Replace "limitations" with "restrictions" in the records from the line containing "809x377 pixels. Task: Click" through the end of the records, both ends included. Change nothing else, and leave the pictures out.

-- Begin Input rows --

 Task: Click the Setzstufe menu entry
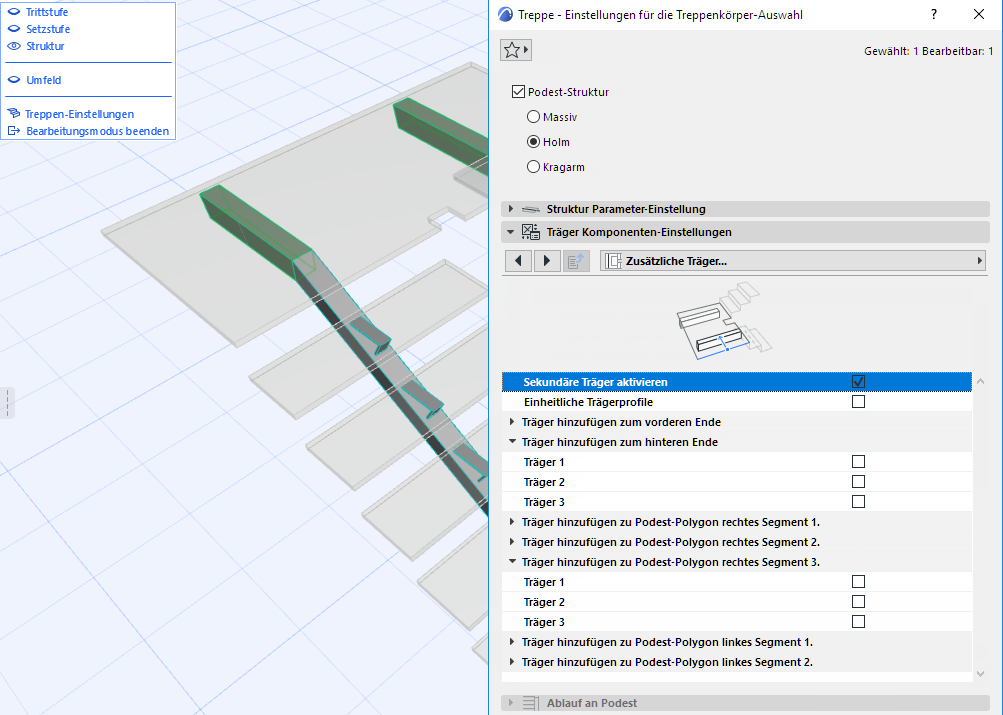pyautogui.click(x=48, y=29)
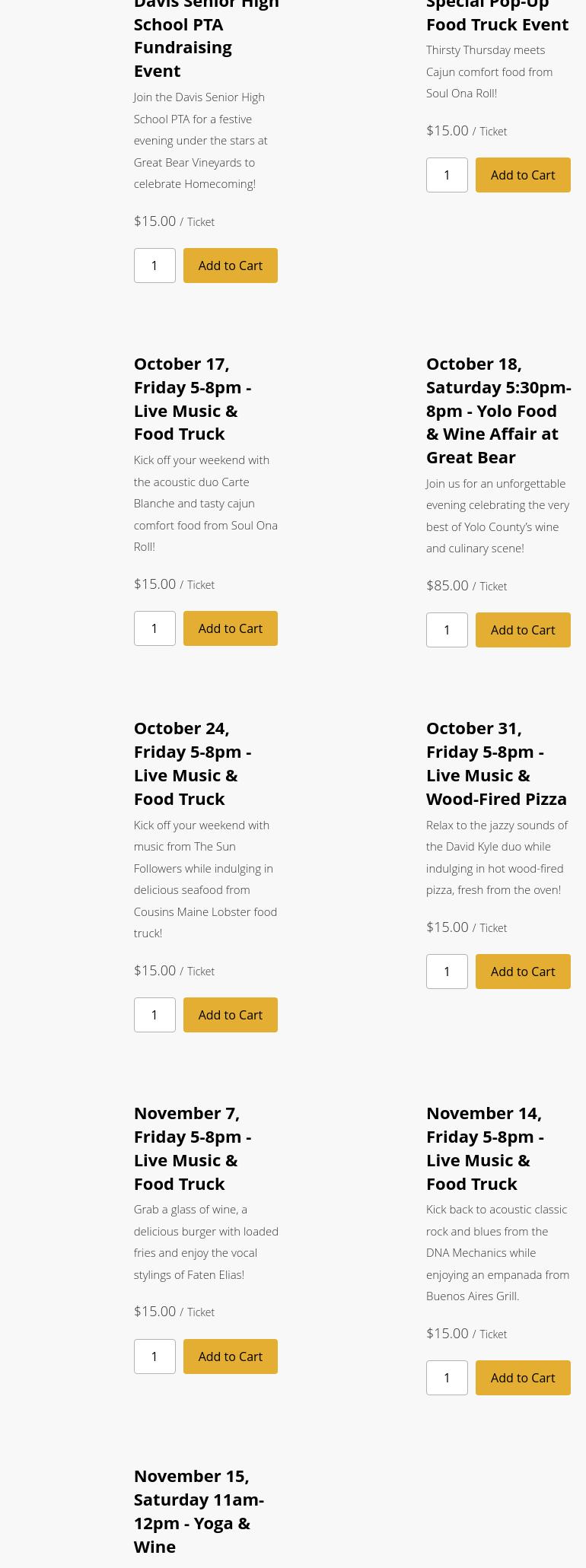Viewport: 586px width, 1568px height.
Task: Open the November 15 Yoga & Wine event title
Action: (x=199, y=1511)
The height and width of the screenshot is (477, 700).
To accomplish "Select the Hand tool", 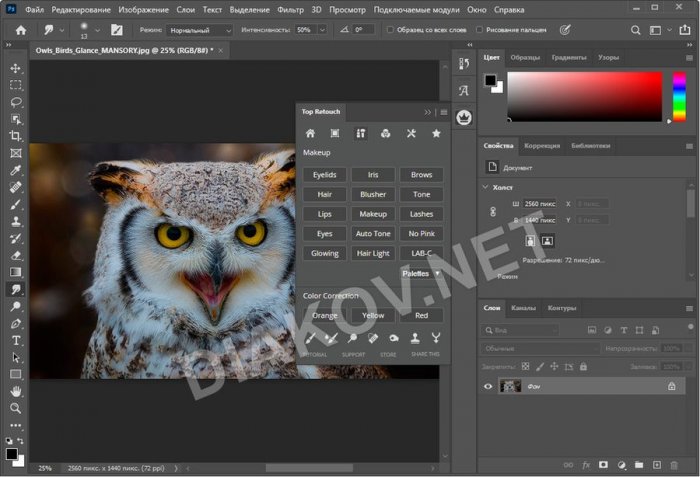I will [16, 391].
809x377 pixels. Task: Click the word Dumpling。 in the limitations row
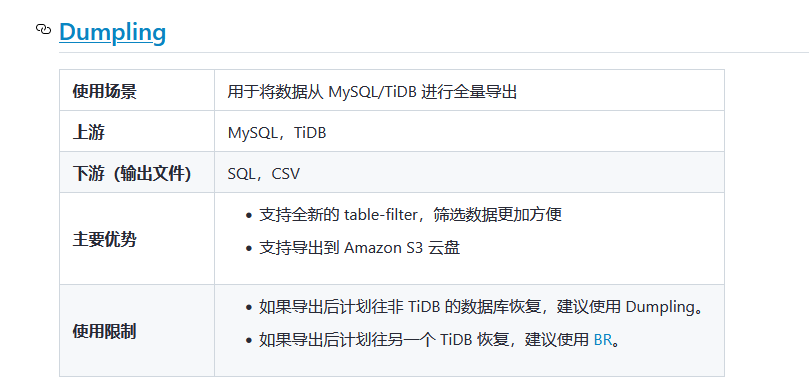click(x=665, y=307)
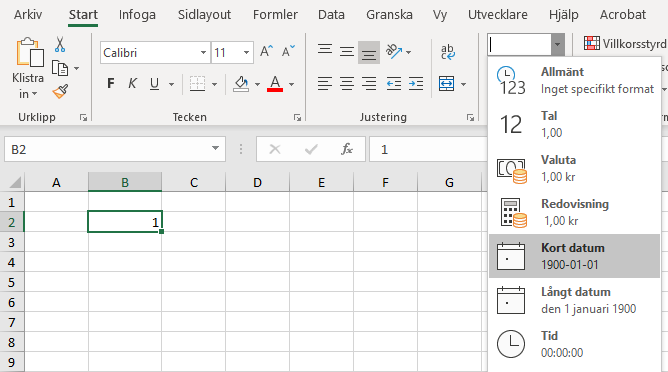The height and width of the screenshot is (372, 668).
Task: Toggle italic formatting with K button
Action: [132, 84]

-- End Input rows --

**Result of this exercise:**
809x377 pixels. Task: Click the word Dumpling。 in the restrictions row
click(x=665, y=307)
The height and width of the screenshot is (372, 668).
Task: Toggle italic formatting with K button
Action: [132, 84]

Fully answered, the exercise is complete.